MHB Is this the only right proposition?

[evinda]

Hello! (Wave)

We are given a ring $R$, polynomials $a$ and $b$ in $R[x]$, an integer $n$, and $c \in R$. We consider the (not necessary true) propositions $P_1$, $P_2$ and $P_3$:

$P_1$: If for any $t \in R$ it holds $a(t)=b(t)$ then $a=b$.

$P_2$: If there are $9$ different elements of $R$ then there are three different ideals of $R$.

$P_3$: If $R$ is an integral domain and $nc=0$ in $R$ then $n=0$ or $c=0$.

Let $A=\{ j \in \{1,2,3\} : P_j \text{ always holds }\}$. Then there are five possible answers for $A$:

1. $A=\{3\}$
2. $A=\varnothing$
3. $A=\{2\}$
4. $A=\{1\}$
5. $A=\{1,2\}$

I think that $P_3$ is the only right proposition and thus $A=\{3\}$. Am I right? (Thinking)

 

[I like Serena]

Hello! (Wave)

We are given a ring $R$, polynomials $a$ and $b$ in $R[x]$, an integer $n$, and $c \in R$. We consider the (not necessary true) propositions $P_1$, $P_2$ and $P_3$:

$P_1$: If for any $t \in R$ it holds $a(t)=b(t)$ then $a=b$.

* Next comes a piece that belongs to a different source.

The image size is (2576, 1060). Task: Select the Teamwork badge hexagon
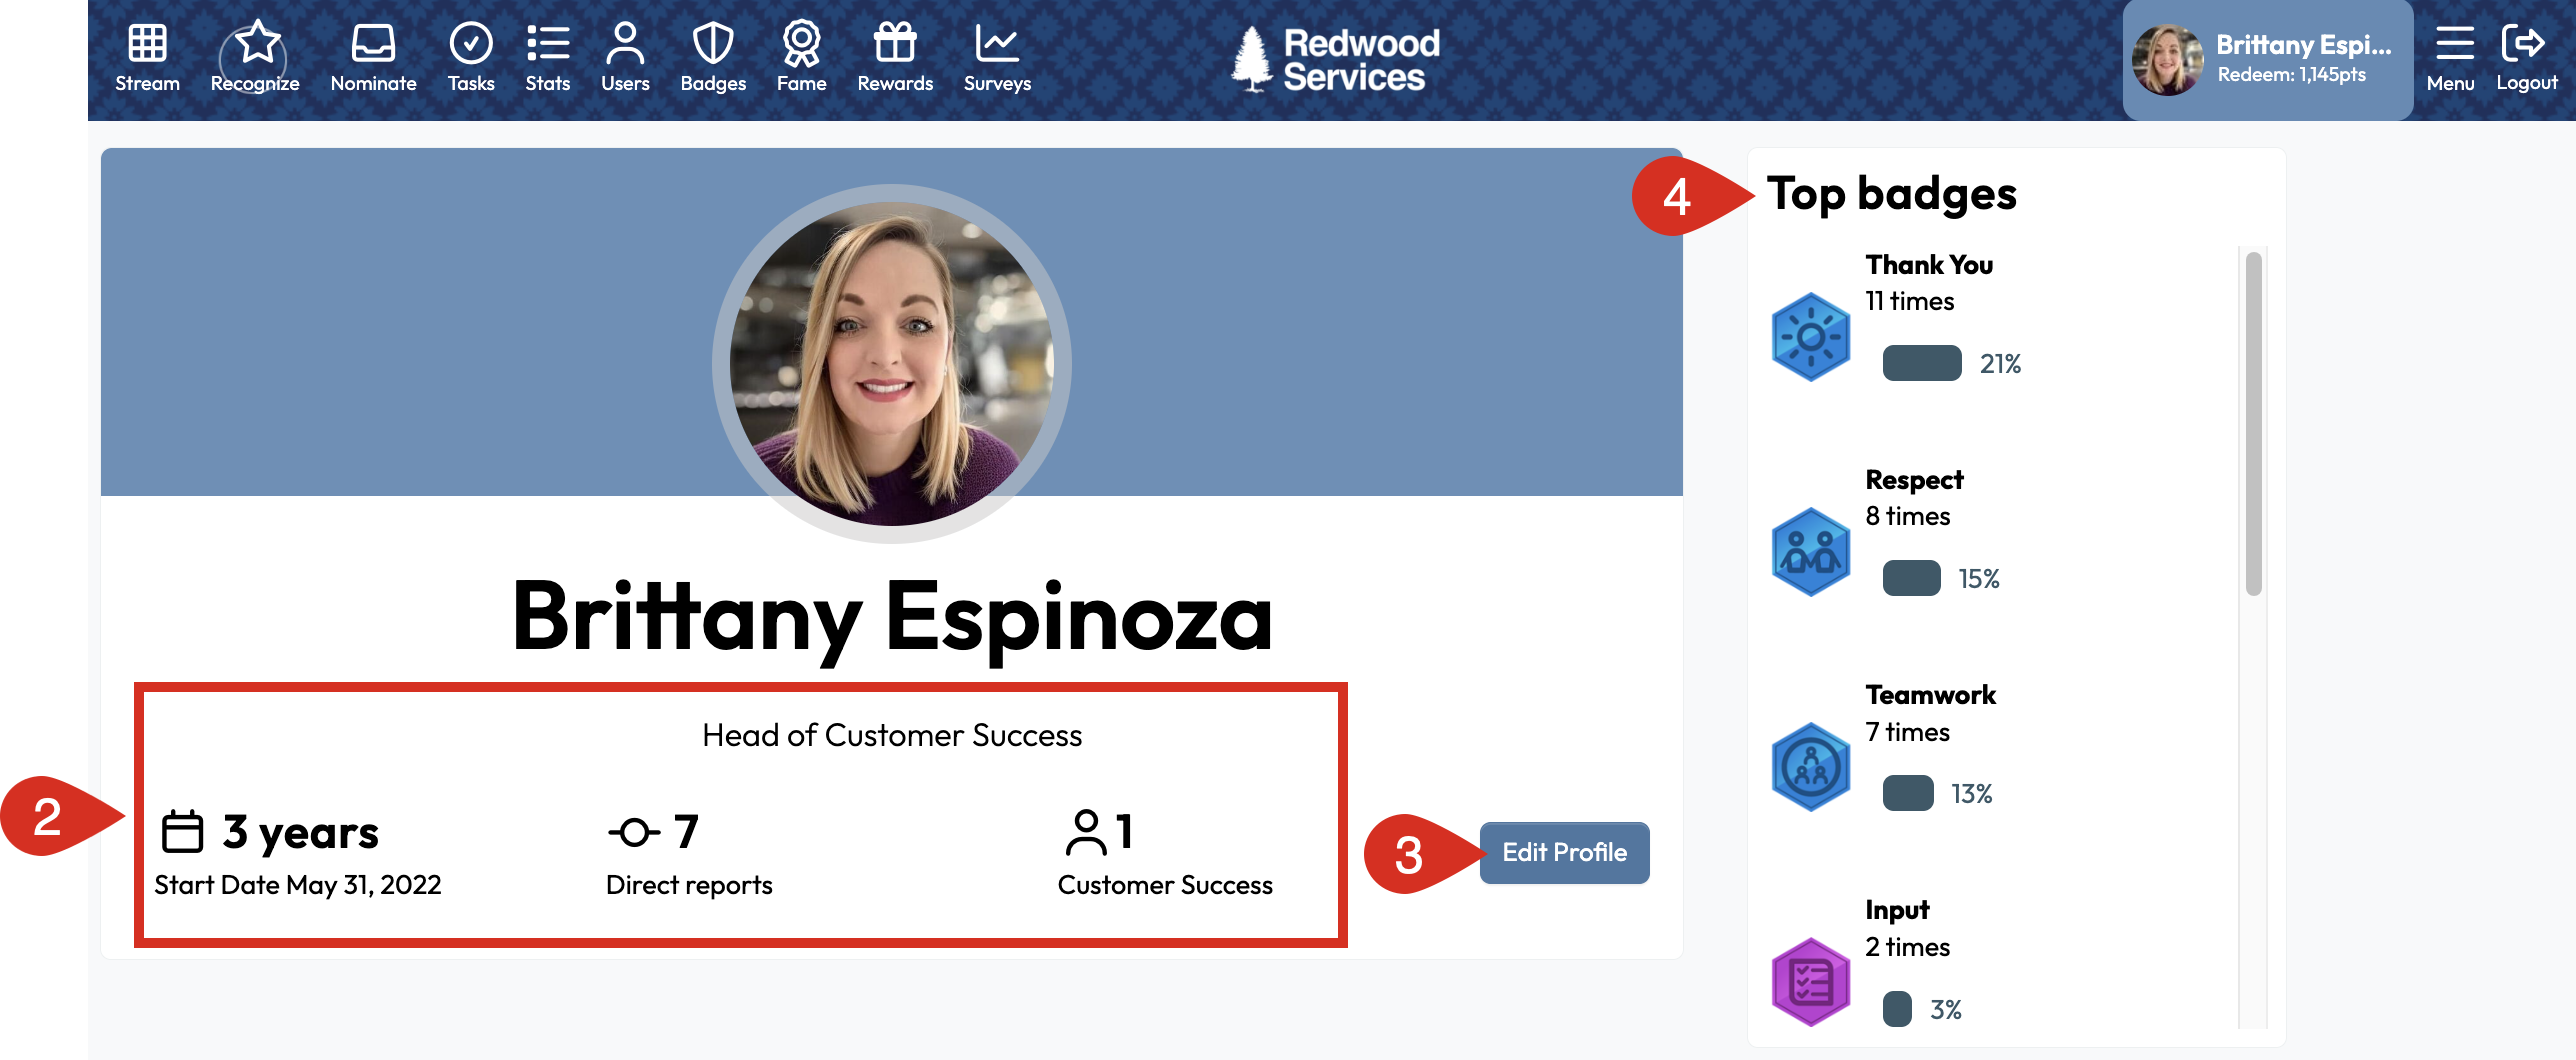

$P_2$: If there are $9$ different elements of $R$ then there are three different ideals of $R$.

$P_3$: If $R$ is an integral domain and $nc=0$ in $R$ then $n=0$ or $c=0$.

Let $A=\{ j \in \{1,2,3\} : P_j \text{ always holds }\}$. Then there are five possible answers for $A$:

1. $A=\{3\}$
2. $A=\varnothing$
3. $A=\{2\}$
4. $A=\{1\}$
5. $A=\{1,2\}$

I think that $P_3$ is the only right proposition and thus $A=\{3\}$. Am I right? (Thinking)

Hey evinda!

$P_3$ is part of the definition of an integral domain, so yes, it is indeed true.
What is your reasoning that $P_1$ and $P_2$ are false? (Wondering)